家に帰ってまず最初に思ったのはそれだった。
響の奴め、面倒くさい事をしてくれたな。
去年一年は奴と違うクラスだったからイジメられたりしなかったけど、今年は事情が違う。同じ学校で、同じクラスなのだ。
そして、1人になりたい私に、奴が話しかけてくる。奴に好意を寄せている女子から私が恨まれる。
結局、中学の時と何も変わらないじゃないか。
どうすれば良いのだ私は。
大学は、天地がひっくり返っても奴が入ってこれないような偏差値の場所へ行くとして、始まったばかりの高校2年生と、その先の高校3年生を、どう過ごせば良い?
また、迫害され続けなければならない?
どうして私はそんな目に遭わなければならない?
部屋の隅で片膝を抱えて、考える。
今頃あいつは、クラスメイトと、異性と、楽しく遊んでいるのだろうか。
自分の領域に逃げ帰って、独りで縮こまっている幼馴染の事を、どう思っているのだろうか。
どうして。どうして私は、私の関係無い所のいざこざのせいで、こんなに嫌な思いをしなければならないのか。

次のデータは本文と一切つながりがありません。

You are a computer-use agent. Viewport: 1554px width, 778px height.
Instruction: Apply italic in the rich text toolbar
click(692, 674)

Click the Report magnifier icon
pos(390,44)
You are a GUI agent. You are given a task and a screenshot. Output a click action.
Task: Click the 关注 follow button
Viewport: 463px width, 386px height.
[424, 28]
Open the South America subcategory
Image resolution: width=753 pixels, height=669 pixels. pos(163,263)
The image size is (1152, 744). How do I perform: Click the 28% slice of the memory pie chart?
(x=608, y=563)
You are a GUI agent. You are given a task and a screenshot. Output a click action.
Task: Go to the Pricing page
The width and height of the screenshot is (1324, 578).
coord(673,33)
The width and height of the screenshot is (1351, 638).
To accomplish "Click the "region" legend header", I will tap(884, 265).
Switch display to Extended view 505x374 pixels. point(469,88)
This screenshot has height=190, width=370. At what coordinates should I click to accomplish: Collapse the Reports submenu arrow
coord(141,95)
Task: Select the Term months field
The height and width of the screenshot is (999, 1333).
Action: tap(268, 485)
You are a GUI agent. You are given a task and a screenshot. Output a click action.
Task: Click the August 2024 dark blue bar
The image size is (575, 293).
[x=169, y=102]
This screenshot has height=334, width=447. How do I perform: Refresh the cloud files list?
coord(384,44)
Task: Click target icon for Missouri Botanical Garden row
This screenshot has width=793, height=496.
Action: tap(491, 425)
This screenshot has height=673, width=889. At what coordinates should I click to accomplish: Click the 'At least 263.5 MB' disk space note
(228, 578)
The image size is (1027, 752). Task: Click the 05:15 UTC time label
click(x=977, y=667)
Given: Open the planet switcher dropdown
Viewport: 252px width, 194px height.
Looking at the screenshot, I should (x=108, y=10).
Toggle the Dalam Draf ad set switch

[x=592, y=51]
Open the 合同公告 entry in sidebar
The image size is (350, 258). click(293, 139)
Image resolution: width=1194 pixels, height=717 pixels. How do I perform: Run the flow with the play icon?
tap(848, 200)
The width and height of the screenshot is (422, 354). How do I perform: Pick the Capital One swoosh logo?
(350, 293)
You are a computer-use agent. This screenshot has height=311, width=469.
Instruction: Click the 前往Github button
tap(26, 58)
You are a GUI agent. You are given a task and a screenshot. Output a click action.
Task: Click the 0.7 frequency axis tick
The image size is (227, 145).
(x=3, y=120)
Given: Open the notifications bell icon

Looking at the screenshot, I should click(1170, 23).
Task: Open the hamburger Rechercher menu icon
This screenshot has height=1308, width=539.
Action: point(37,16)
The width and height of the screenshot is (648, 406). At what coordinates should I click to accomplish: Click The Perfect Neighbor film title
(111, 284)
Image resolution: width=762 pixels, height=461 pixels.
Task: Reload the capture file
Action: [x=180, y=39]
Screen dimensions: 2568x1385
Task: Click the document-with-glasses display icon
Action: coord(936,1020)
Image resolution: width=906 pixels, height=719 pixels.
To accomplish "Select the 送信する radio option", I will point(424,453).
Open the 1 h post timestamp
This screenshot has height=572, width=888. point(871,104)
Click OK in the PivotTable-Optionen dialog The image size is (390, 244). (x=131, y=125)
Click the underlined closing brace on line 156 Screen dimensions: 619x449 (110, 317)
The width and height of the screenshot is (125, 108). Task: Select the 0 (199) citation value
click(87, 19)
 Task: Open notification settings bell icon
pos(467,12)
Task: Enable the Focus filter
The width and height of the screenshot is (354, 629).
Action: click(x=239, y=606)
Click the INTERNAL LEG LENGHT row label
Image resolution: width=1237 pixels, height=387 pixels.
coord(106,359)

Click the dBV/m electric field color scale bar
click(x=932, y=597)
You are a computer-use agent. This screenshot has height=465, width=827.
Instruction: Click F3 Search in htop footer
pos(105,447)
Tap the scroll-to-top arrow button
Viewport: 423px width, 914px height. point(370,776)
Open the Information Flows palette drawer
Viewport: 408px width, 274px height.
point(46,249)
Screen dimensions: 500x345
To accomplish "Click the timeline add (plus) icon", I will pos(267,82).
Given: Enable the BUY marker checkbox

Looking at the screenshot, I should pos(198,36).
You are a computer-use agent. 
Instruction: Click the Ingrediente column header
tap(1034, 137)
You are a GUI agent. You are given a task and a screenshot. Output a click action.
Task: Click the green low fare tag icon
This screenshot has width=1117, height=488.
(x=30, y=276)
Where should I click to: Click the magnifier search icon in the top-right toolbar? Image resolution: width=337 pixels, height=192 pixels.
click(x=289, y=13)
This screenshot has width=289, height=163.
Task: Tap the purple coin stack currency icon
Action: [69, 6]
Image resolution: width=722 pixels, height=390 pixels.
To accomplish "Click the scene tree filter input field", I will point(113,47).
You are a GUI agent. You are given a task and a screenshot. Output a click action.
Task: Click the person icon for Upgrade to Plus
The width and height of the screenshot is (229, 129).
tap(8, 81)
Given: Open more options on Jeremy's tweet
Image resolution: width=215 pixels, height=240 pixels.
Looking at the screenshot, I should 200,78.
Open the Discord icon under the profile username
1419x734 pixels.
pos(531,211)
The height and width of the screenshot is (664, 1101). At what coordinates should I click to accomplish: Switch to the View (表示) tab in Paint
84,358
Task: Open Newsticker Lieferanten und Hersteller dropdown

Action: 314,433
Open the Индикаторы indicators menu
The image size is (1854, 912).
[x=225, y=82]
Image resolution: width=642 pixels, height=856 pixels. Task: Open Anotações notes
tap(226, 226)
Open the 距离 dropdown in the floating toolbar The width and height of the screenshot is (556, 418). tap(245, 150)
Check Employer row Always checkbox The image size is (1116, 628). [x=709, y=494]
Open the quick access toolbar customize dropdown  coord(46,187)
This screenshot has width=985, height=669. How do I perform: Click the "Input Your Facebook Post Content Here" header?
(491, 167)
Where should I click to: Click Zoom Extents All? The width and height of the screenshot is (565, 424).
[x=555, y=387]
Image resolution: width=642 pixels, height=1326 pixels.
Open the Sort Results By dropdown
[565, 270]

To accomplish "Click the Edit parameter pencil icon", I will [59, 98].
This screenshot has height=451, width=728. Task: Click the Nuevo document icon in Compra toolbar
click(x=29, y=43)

あいつを怒鳴りたいけど、あいつは何も悪くないというのが腹が立つ。
私に危害を加えてくる奴を直接怒鳴ればいいのだろうけど、そんな元気は無い。
あいつの女子からの人気が、イコール私への悪意になるという異常事態に、私はほとほと疲れ果てていた。
その時。
コンコンと、窓を叩く音がした。
ここは二階だ。
「……っ!」
私は一瞬、ホラーな展開を予想する。
しかし、よくよく考えてみたらこの家は道路に面していない。
この窓の向こうには、隣家があるのみなのだ。
この窓を叩くには、私の家の敷地に入らなくてはならない。
つまり、この窓の向こうに居る者が死者であろうと、生者であろうと、相手は不法侵入者なのだ。
なんだ、怖くない怖くない。
窓を開けて怒鳴りつけてやれば良いんだ。
ガンバレ、私。
そう思ってかき分けたカーテンの向こう。
ガラスの向こうに一番に見えたモノは、棒だった。恐らく物干し竿。
そして、ガラスを割らない様に慎重に力加減を調節して、窓を鳴らすその棒の先に居た者は。
「…………何やってんのアンタ」
私の幼馴染、酒見響だった。
返事が無いのに不審を覚えるが、奴が口をパクパクさせているのを見てこちらの窓が開いていないことを思い出した。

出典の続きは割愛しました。